> Request:
Please turn every line of the rows below into a numbered list, skipping blank lines and leaving the pictures out of your answer.

> Dataset excerpts:
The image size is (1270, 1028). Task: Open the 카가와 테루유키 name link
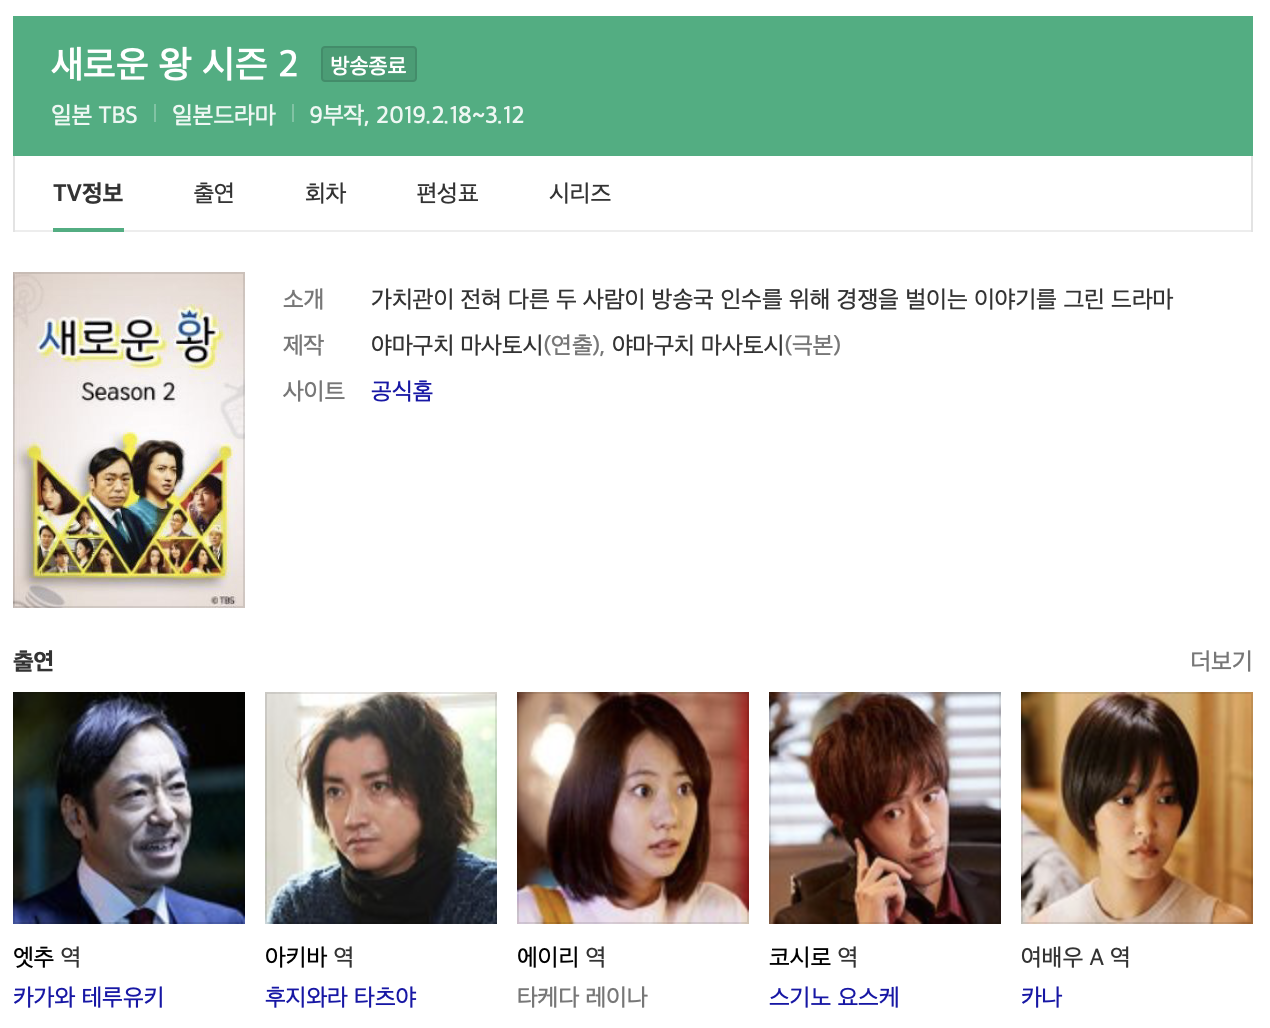coord(89,997)
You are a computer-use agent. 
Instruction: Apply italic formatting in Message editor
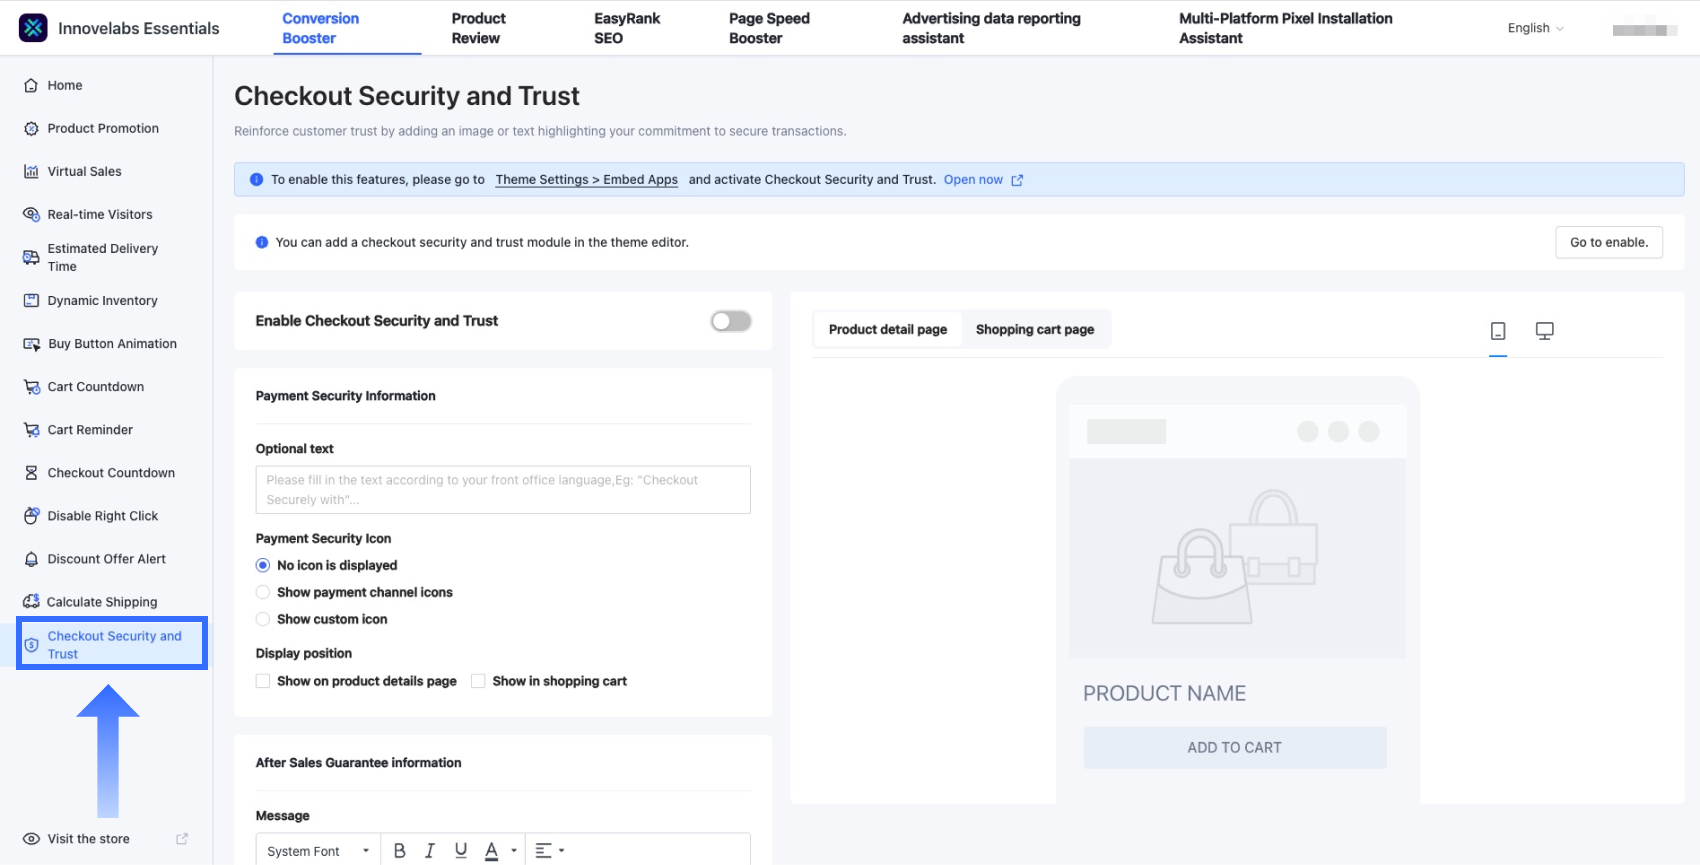(x=430, y=851)
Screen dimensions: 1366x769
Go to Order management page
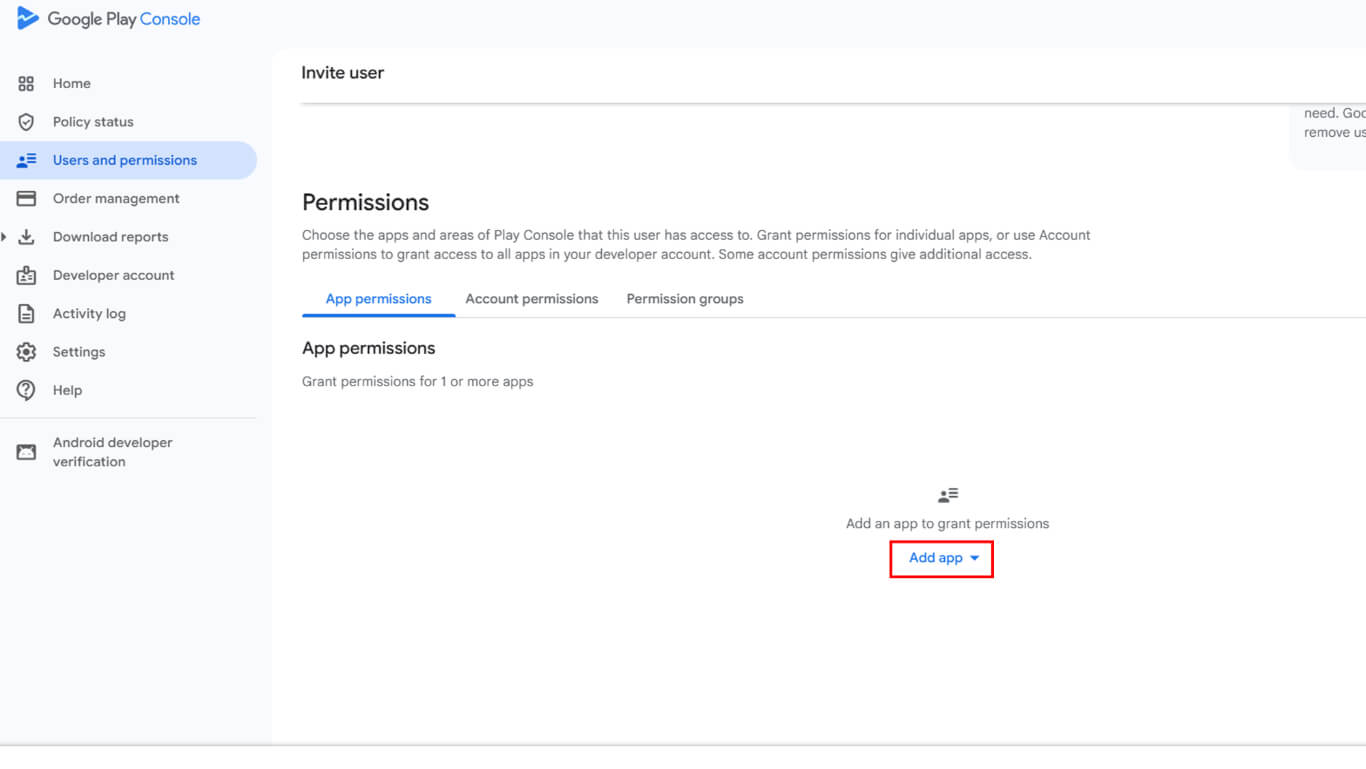coord(116,199)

> Correct result:
1. The image size is (1270, 1028). Task: Open the 카가와 테루유키 name link
2. coord(89,997)
3. You are a computer-use agent. 
4. Instruction: Apply italic formatting in Message editor
5. (x=430, y=851)
6. Screen dimensions: 1366x769
7. Go to Order management page
8. coord(116,199)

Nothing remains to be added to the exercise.